Excerpted records:
• • • • •

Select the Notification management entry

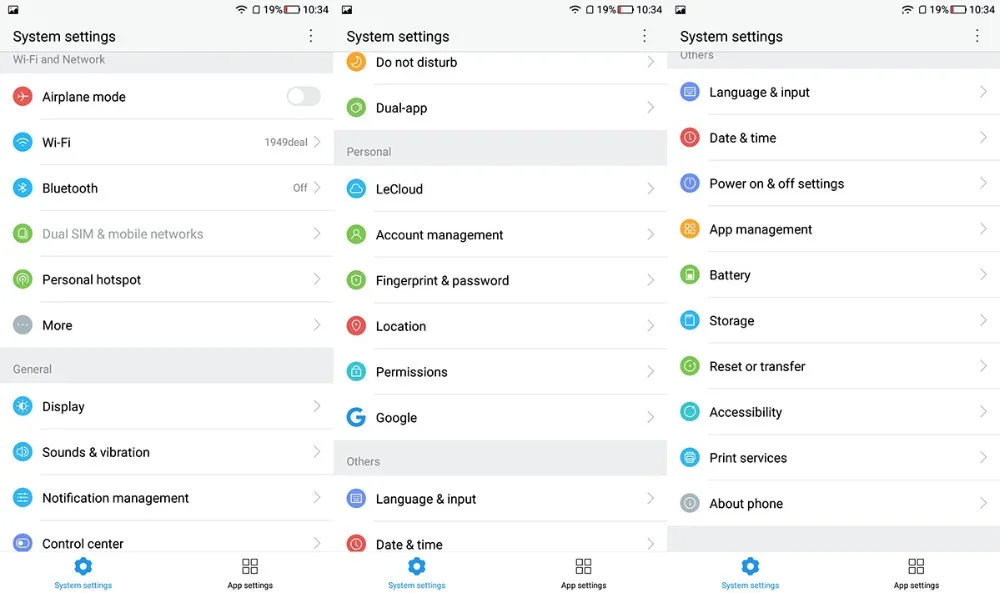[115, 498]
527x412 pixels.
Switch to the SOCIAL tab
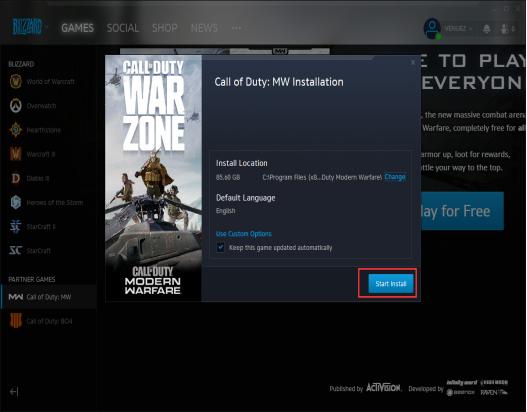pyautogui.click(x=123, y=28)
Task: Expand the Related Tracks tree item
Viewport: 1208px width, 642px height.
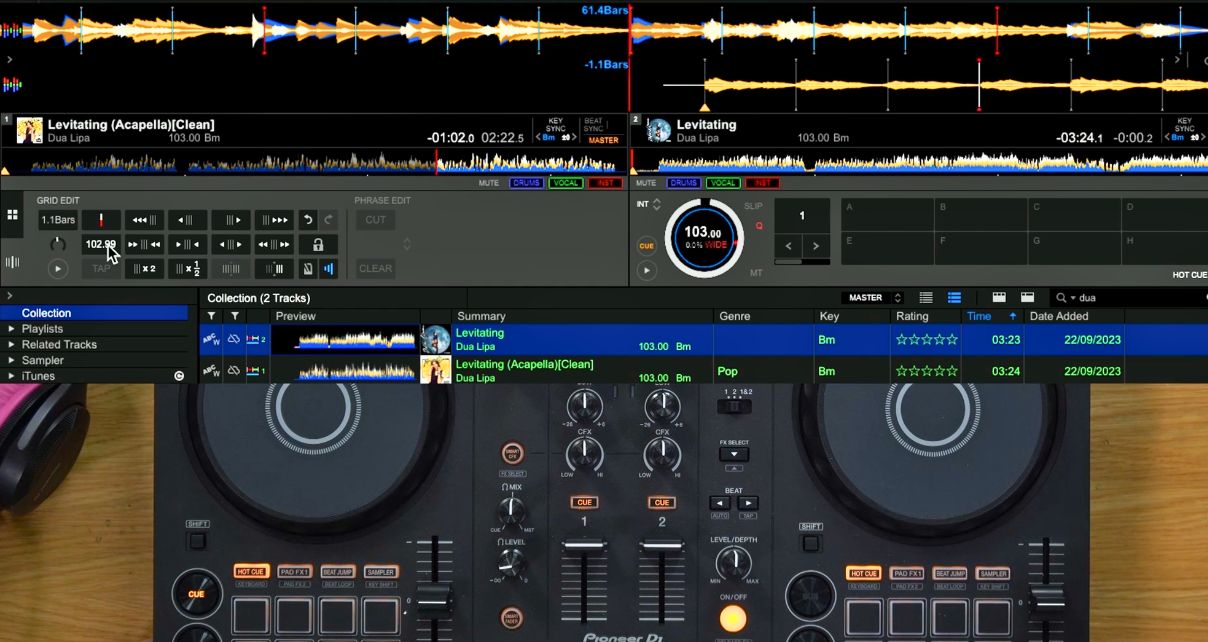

• • • • •

What to do: Rewrite the lines above with "Expand" changed to "Open" and everything else left as it is. Omit the pictures.

Final result:
Select the Notification management entry

[115, 498]
527x412 pixels.
Switch to the SOCIAL tab
pyautogui.click(x=123, y=28)
Task: Open the Related Tracks tree item
Viewport: 1208px width, 642px height.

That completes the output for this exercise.